金田君がプリクラを見ながら、私をジロリと見て聞いてきた。


「………ねぇ、これ本当にヒカリちゃんの彼氏なん?」


「そうだけど?」


「本当に?こんなのが?」


 こんなのって……流石にちょっとイラっときたんですけど。


「おい、人の彼氏に『こんなの』はないだろ」


 横から八木君が言うと、「あ、そか」と金田君はつぶやいた。


「ごめん、ヒカリちゃん」


「ううん、実際『こんなの』だから。気にしないで」


 まぁ、こんなの、だもんね!仕方ないね!プリクラはキッチリ割り勘するし、晩御飯誘ったら「いや、妹達と食うから」とか断るし、彼氏としては本当ロクなもんじゃない。

そんな事を話しながら、昇降口に到着。上履きに履き替え、ローファーを下駄箱にしまい、教室に向かった。

 教室に到着した。流石、休み明けというべきか、前のような殺伐とした雰囲気はなかった。人の噂は75日目というが、男子高校生の噂は1週間弱のようです。

 自分の席について、教室の一番右の前から二番目の席を見たが、佐川君の姿はない。どうやら、まだ来ていないようだ。


「お、佐藤!おはよ」


「佐藤さん、うぃっす」


「久しぶりー」


 男子の群れが現れた。さて、捌くか。



○○○



 俺は電車に乗った。時刻は朝の8:30。ここから学校の最寄り駅まで20分かかる。ホームルームの開始はあと10分だ。つまり、圧倒的に遅刻確定である。
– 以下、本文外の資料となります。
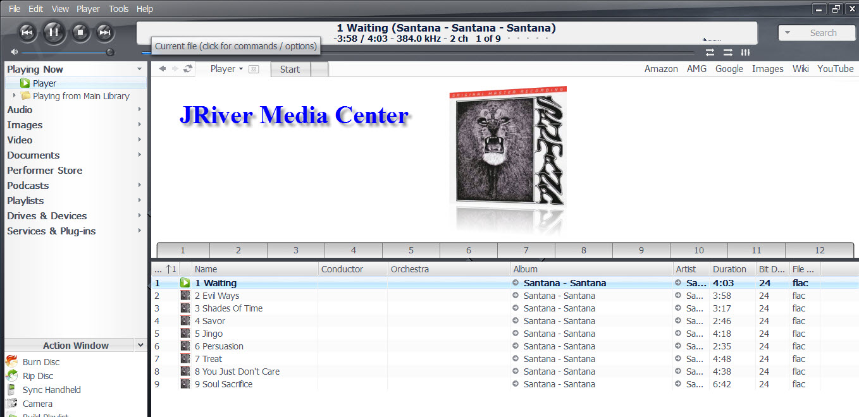Skip to the next track
Viewport: 859px width, 417px height.
click(105, 32)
 まぁ、駅から学校まではそこまで遠くないので、その間を走れば良いだろう。それまでは電車に乗ってて、どうせ時間という名の距離は縮まらないし、のんびりしよう。

 すると、ヴヴッとスマホが震えた。


Hikari☆『どしたの?学校来てないみたいだけど』


 佐藤さんからだ。多分、来てない俺を心配、いや心配はしてないけど気にはなってるって程度かな。


佐川コウ『電車乗り損ねて遅刻確定』


 言えない。借りたDVD返し損ねて一度引き返したなんて言えない。


Hikari☆『バーカ』


佐川コウ『うるせー。とりあえず、一限始まるまでには行くから』


Hikari☆『ふーん。まぁ、学校ではどうせ話せないんだけどね』


佐川コウ『それな』


 そこで会話は途切れた。すると、電車が止まった。駅に着いたのかと思ったが、違った。窓の外は線路、駅は見えない。

 イヤホンを取ってアナウンスを聞いた。


『ーーー人身事故のため、停車いたしました。ご乗車のお客様には、大変ご迷惑をお掛け致します』


「……………マジ?」


 地味な呟きが漏れた。おいおいマジかよ。って事はだよ?

 ………遅延証もらえてどんだけ遅刻しても怒られないパターンじゃん。


「ッシャオラ!」


 小さくガッツポーズした。



〜数時間後〜



「や、ですからですね先生。俺が遅刻したのは電車が遅れたからであって、」


「だからね、佐川。なんで他の生徒は来れてるのに君だけ遅刻してるの?って事なの」


「それはあれでしょ先生。俺だけ家遠いんですよ。だから……」


「君の家、学校の最寄りから3駅でしょ。なんですぐバレる嘘つくかな」


「実は俺の両親って共働きなんですよね。小学生の妹と弟がいる俺は、親の代わりにあいつらの事を見送らなきゃならないわけでして」


「じゃあなんで今まで遅刻せずに来れたの?その理論だと、今まで遅刻せずに来れてるのがおかしいよね」


「や、あの二人今日遅刻しそうになってたから……」


「うん、もう良いよ。よく分かった」


 そこで俺の台詞は、担任で体育教師の松崎に遮られた。現在、三限と四限の間の休み時間で、遅刻について怒られてる最中である。けど、分かってくれたようだ。分かってくれたならそれで良いか。


「とりあえず、生徒指導室おいで」


 何もわかってねーよこいつ。とりあえず、説教は回避したい。


「や、もう直ぐ授業なんでそれはちょっと……次、体育なんで。てか、先生も体育でしょ」


「ふむ、なら昼休みになるけど」


「よし、じゃあ今怒られましょう」


「いや、体育だから。無理だな。昼休みに生徒指導室おいで」


「グッ……!」


「じゃ、体育なんだから早くおいでよ」


 まぁいいさ。体育は着替えの時間を考慮して、5分か10分早く終わる、しかも女子は更衣室で男子は教室で着替えるから、男子の方が早く教室に着くのは必然だ。いくらでも逃げようはある。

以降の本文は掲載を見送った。